Sekresi hormon yang terlibat dalam nonvital pertumbuhan terkait fungsi, seperti gonadotropin menurun; kapasitas fungsional dari sumbu hipotalamus-hipofisis dan medula adrenal yang diawetkan, sehingga memungkinkan respon endokrin dan metabolik dengan kondisi stres. Beberapa peneliti telah menduga bahwa evolusi KEP menjadi baik kwashiorkor atau marasmus

mungkin sebagian berkaitan dengan perbedaan dalam menanggapi adrenocortical, dimana respon yang lebih baik akan melestarikan protein viseral lebih efisien dan mengarah pada sindrom yang lebih baik beradaptasi marasmus (33). Hematology and Oxygen Transport Penurunan kadar hemoglobin dan massa sel merah yang hampir selalu menyertai KEP berat, setidaknya pada sebagian penderita, fenomena adaptif berhubungan dengan kebutuhan oksigen jaringan (34). Penurunan massa tubuh tanpa lemak dan aktivitas fisik rendah pasien kurang gizi menyebabkan permintaan oksigen rendah. Penurunan simultan di makanan hasil asam amino dalam kegiatan hematopoietik berkurang, yang suku cadang asam amino digunakan untuk sintesis lain karena kebutuhan protein tubuh lebih diperlukan. Selama kebutuhan jaringan 'akan oksigen dipenuhi oleh kapasitas yang ada untuk transportasi oksigen, ini harus dianggap sebagai respon adaptif dan bukan "fungsional anemia'' (yaitu, dengan hipoksia jaringan). Ketika jaringan sintesis, massa tubuh tanpa lemak, dan aktivitas fisik mulai membaik dengan pengobatan diet, ada peningkatan tuntutan oksigen menyerukan hematopoiesis dipercepat. Jika besi, asam folat, dan vitamin B12 tidak tersedia dalam jumlah yang cukup, anemia fungsional dengan hipoksia jaringan akan berkembang. Hematologi respon anak dengan parah kekurangan energi protein. Pengobatan dengan zat besi, asam folat, dan vitamin B12 mulai pada hari ke 2, energi diet dan protein meningkat secara bertahap sampai 150 kkal dan 4 g protein / kg / hari pada hari 9. Tidak ada respon retikulosit atau hemoglobin terjadi sampai massa tubuh tanpa lemak, dinilai dengan indeks kreatinin-tinggi, mulai meningkat.
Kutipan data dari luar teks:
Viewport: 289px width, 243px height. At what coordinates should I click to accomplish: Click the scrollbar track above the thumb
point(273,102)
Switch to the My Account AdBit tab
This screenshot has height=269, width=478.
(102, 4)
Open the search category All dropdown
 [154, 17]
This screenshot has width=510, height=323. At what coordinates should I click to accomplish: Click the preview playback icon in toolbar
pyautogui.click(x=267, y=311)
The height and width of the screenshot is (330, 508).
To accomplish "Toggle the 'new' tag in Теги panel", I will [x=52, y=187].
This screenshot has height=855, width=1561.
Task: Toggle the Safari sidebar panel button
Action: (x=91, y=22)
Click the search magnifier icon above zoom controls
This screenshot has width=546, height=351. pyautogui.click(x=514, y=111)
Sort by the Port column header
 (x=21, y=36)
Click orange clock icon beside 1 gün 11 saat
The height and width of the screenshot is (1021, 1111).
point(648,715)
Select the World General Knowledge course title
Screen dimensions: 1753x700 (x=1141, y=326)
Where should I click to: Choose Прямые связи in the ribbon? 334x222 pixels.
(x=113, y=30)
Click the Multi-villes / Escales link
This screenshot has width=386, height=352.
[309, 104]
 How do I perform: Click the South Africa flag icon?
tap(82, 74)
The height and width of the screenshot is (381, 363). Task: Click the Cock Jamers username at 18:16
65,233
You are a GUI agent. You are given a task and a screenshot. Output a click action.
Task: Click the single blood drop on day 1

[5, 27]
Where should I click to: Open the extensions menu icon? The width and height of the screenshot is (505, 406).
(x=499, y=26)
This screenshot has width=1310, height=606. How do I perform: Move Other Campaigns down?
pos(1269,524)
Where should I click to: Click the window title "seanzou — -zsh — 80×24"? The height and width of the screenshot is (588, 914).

Gambar 57.2 menunjukkan bahwa pemberian hematinics kepada pasien penderita gizi buruk tidak akan menyebabkan respon hematopoietik sampai pengobatan makanan menghasilkan peningkatan massa tubuh tanpa lemak.

Gambar 57.3 menunjukkan bahwa respon retikulosit adalah berkaitan dengan jumlah asupan protein ketika zat erythropoietic tidak membatasi (31). Pasien penderita gizi buruk mungkin memiliki toko besi tubuh yang relatif tinggi (35) dan tetap memiliki kemampuan untuk memproduksi erythropoietin dan retikulosit dalam menanggapi hipoksia akut (36,37). Namun demikian, pasien tersebut rentan untuk mengembangkan fungsional, anemia berat jika ada kekurangan makanan ditumpangkan dari besi atau asam folat, atau kehilangan darah kronis, seperti pada infeksi cacing tambang.